Problem to solve:
Establish how many lines in the entries hold the string "will". The number by itself is the whole answer.

Data for review:
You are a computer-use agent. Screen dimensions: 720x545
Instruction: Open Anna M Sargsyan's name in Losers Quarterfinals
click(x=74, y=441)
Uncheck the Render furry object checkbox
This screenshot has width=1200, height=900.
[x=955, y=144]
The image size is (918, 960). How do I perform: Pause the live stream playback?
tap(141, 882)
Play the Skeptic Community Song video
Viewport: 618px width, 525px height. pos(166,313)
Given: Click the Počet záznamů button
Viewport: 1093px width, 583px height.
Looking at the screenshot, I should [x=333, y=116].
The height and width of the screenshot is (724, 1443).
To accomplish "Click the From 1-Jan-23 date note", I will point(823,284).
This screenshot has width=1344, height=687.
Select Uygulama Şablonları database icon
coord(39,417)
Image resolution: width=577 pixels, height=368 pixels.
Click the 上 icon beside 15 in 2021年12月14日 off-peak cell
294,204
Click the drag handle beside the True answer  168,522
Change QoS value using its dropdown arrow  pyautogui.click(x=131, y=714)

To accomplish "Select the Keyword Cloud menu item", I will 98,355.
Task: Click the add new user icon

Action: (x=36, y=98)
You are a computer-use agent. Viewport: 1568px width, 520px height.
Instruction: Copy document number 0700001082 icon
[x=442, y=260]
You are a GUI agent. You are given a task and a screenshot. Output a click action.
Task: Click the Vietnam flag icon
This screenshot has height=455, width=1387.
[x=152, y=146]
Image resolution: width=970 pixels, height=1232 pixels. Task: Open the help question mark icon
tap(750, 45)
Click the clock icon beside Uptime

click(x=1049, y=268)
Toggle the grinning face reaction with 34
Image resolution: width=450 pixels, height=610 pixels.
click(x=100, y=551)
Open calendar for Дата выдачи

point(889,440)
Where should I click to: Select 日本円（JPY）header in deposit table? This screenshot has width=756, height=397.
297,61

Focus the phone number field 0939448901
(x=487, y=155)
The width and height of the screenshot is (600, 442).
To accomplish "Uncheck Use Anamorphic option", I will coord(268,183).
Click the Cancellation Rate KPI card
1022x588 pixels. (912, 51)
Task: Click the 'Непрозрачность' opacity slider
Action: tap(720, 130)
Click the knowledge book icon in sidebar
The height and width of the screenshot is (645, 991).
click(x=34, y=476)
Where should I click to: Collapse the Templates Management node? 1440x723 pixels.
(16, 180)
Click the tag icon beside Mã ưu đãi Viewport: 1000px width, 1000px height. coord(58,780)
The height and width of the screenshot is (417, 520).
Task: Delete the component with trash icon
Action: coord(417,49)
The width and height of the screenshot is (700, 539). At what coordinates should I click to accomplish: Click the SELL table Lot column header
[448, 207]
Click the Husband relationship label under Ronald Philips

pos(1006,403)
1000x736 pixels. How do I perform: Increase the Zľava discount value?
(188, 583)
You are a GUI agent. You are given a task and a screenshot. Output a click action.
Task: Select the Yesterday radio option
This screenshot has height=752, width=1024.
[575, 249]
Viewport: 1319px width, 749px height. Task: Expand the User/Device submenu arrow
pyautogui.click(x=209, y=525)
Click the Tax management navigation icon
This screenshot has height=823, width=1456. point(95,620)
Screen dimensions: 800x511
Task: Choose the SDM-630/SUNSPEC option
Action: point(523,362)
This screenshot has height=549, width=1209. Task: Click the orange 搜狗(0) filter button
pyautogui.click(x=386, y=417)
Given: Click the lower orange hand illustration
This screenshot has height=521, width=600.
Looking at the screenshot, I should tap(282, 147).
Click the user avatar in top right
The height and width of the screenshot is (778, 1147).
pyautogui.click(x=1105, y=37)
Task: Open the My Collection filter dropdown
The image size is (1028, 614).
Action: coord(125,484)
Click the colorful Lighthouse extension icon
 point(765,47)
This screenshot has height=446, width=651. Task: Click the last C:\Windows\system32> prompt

Answer section:
3